Funding issues are the ones most often cited for lack of attainment of promised outcomes of integrating a new technology. It is generally true that limited funding limits what can be done. The researchers who create powerful educational technologies generally do so free from the funding constraints faced by educational institutions. A researcher wants to know what might be possible. Educational administrators want to know what can be done given the many constraints that exist.
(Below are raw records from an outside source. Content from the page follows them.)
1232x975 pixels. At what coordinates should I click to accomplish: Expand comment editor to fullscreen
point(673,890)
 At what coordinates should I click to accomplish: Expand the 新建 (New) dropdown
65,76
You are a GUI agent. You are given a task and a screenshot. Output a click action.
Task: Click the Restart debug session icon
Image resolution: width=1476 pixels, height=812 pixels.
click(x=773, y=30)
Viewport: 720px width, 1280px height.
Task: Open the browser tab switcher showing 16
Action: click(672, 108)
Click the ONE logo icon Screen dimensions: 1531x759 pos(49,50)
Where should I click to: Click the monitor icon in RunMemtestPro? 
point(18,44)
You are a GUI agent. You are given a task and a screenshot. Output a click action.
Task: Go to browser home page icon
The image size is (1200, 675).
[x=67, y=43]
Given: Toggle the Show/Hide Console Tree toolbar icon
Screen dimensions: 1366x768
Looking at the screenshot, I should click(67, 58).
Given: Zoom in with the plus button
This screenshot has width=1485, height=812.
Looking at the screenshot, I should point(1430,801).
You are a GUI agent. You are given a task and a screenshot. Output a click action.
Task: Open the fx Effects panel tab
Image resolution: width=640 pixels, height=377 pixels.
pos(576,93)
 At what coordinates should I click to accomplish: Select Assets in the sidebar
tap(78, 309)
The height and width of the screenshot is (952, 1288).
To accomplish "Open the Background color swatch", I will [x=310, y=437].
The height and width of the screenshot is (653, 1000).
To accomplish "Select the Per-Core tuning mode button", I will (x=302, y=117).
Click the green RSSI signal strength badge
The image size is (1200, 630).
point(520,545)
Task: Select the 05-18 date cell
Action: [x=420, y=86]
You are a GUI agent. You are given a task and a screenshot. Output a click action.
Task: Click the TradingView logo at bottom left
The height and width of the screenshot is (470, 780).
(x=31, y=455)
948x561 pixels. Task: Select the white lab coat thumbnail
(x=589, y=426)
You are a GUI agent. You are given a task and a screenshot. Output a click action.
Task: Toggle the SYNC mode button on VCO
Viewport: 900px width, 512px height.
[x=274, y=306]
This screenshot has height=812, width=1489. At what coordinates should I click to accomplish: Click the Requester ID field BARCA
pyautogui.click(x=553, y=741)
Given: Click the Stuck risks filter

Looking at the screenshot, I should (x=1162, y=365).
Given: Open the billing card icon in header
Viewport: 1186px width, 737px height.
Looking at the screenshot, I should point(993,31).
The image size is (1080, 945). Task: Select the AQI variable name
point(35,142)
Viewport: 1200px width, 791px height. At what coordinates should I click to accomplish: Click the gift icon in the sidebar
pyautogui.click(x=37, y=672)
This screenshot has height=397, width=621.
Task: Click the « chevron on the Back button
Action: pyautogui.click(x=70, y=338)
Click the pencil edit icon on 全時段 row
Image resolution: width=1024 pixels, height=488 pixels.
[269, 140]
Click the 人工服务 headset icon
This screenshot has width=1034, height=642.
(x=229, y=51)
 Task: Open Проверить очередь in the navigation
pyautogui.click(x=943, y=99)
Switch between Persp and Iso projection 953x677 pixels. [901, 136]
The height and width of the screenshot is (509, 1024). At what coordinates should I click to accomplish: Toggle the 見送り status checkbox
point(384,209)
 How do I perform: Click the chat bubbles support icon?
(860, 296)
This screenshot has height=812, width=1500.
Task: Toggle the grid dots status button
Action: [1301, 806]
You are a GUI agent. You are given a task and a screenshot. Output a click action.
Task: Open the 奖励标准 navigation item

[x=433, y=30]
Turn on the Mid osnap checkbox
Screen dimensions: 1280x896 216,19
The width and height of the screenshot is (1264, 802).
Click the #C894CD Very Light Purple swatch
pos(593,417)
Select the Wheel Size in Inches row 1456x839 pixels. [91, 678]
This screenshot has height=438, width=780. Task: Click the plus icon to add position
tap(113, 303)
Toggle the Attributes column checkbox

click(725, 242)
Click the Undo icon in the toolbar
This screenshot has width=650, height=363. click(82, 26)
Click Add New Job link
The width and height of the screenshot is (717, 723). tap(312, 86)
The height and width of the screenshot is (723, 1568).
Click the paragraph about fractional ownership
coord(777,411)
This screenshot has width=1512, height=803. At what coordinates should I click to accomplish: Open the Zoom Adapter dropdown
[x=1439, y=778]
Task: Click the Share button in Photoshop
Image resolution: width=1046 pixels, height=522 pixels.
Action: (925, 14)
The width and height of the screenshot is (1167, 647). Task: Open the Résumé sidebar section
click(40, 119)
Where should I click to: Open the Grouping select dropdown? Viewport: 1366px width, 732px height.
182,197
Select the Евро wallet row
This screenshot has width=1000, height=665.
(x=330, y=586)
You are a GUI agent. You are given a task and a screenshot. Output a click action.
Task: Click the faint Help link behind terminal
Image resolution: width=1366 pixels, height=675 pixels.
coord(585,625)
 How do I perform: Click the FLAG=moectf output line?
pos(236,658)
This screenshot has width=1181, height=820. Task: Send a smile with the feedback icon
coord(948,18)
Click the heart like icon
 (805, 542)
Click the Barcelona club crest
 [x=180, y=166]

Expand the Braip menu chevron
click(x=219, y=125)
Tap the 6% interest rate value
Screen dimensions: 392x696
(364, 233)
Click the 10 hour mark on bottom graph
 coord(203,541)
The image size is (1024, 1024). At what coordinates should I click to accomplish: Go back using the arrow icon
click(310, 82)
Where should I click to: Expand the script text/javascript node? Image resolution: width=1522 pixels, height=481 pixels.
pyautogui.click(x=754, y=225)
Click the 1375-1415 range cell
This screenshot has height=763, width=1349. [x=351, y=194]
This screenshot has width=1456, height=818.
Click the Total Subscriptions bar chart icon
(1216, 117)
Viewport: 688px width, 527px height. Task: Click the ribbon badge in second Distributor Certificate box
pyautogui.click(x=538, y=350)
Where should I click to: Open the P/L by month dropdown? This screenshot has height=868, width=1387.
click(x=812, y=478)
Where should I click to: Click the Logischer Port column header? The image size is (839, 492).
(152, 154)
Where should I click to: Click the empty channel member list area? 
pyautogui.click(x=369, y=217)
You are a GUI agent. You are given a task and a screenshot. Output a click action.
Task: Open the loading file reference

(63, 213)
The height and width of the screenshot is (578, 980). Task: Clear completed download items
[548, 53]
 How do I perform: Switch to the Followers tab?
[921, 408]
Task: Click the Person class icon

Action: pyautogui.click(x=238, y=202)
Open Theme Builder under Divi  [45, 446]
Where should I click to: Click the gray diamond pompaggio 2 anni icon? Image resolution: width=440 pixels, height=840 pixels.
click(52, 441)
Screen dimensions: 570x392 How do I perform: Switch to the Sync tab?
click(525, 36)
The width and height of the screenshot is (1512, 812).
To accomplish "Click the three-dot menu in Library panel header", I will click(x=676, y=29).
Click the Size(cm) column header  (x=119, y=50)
There are additional challenges involving the expertise of school personnel (e.g., teachers, technicians, technology coordinators, media specialists, information systems personnel, etc.). The common thing for many educational support personnel is to do that with which they are already familiar and understand. This is not unreasonable given the reality that these people are typically quite busy and overwhelmed with existing tasks. When asked to implement something new, there is resistance, and many lack the required expertise. Training and providing professional development are then needed, but, given the funding constraints already mentioned, it becomes a challenge to train and retrain well-qualified personnel to support new educational technologies.

2.3 Conclusion

Briefly stated, the challenge facing an instructional designer is to plan, implement, test, deploy, and evaluate lessons, courses, and learning environments that are likely to be learning and cost-effective given (a) unlimited learning resources available on the Internet, (b) the power, flexibility, and mobility of available technologies, (c) the diversity of learners, and (d) ambitious learning goals and objectives. Overcoming the issues previously discussed requires recognizing a variety of learning perspectives and instructional approaches and getting those with very different backgrounds and expertise to work in unison toward reasonably well-defined and attainable goals. Rather than disparage those with different learning perspectives and instructional approaches, more could be accomplished by collaborating across various arbitrary boundaries that now divide professional practitioners (e.g., instructional designers vs. learning scientists, or direct instruction vs. open-ended inquiry).

Will instructional design and educational technologies begin to have a significant and positive impact on learning, performance, and instruction in the twenty-first century? There are some 85 years remaining to find out. Certainly policymakers, administrators, educators, researchers, and instructional designers can do better than the record established in the twentieth century. That century could be characterized as one of amazing new technologies that had little impact on systematic, systemic, large-scale sustained improvements in learning. We can do better.